Modifié en dernier par Albéric le 31 oct. 2016, 21:22, modifié 1 fois.
Fans de Gemmell ? Venez nous rejoindre : http://david-gemmell.frbb.net/

Albéric
Annaliste
Messages : 1975
Enregistré le : 27 oct. 2012, 19:57

Re: [Cycle] Le Virus Morningstar / Z.A. Recht

Message non lu par Albéric » 31 oct. 2016, 21:22

Image
Résumé tome 1 : Le Fléau des morts
C’est le début de la fin avec l’apparition d’une nouvelle épidémie : le virus Morningstar. Les personnes infectées sont sujettes à des délires, des fièvres, des comportements violents... et un taux de mortalité de 100 %. Mais la fin n’est que le commencement : les victimes reviennent d’entre les morts pour s’attaquer aux survivants.
Quand une opération militaire de grande envergure échoue à contenir le fléau des morts, ce dernier se transforme en pandémie.
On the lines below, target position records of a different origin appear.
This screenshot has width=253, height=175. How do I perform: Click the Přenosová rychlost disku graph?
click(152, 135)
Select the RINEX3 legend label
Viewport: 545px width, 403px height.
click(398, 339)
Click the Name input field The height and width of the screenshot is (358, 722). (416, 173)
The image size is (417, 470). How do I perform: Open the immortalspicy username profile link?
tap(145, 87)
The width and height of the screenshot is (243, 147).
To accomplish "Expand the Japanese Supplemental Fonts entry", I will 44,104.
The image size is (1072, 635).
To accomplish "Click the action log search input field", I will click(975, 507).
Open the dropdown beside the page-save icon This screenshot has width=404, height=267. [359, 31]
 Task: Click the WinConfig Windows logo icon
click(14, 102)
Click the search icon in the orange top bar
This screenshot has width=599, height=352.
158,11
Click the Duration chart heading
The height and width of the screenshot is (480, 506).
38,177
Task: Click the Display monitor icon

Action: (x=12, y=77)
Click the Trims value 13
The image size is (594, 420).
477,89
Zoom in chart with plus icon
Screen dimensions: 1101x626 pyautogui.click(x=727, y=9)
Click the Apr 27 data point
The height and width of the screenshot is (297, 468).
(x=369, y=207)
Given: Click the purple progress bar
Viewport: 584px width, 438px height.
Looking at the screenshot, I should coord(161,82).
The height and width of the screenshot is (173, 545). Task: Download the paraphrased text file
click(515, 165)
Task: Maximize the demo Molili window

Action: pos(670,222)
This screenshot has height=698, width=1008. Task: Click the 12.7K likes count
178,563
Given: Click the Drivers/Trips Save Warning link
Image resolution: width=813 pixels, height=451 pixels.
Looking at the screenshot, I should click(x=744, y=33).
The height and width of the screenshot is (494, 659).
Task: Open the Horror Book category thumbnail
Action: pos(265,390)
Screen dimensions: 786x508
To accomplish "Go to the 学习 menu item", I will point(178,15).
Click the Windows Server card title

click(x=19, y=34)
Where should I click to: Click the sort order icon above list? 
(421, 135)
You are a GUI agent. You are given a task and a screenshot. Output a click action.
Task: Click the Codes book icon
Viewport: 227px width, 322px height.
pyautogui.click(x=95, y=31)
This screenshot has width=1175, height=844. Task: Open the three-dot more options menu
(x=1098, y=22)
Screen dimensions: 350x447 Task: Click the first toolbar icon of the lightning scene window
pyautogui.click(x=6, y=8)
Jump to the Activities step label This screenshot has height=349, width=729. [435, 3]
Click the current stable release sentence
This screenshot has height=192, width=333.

Désormais, une seule loi naturelle régit le paysage mondial : vivre ou mourir, tuer ou être tué.
D’un côté de la planète, à des milliers de kilomètres de chez lui, un général endurci passe en revue le restant de ses troupes : une jeune auxiliaire médicale, un photographe expérimenté, un soldat vétéran et des dizaines de réfugiés, tous sous sa responsabilité. Tandis qu’aux États-Unis un officier découvre la sombre vérité sur le virus Morningstar et collabore avec une journaliste réputée pour divulguer ses informations au grand public..

Depuis mon coup de cœur pour World War Z de Max Brooks, j’avais envie de découvrir plus avant la littérature zombifique et sur les conseils avisés de mes potonautes j’avais repéré et sélectionné quelques séries prometteuses.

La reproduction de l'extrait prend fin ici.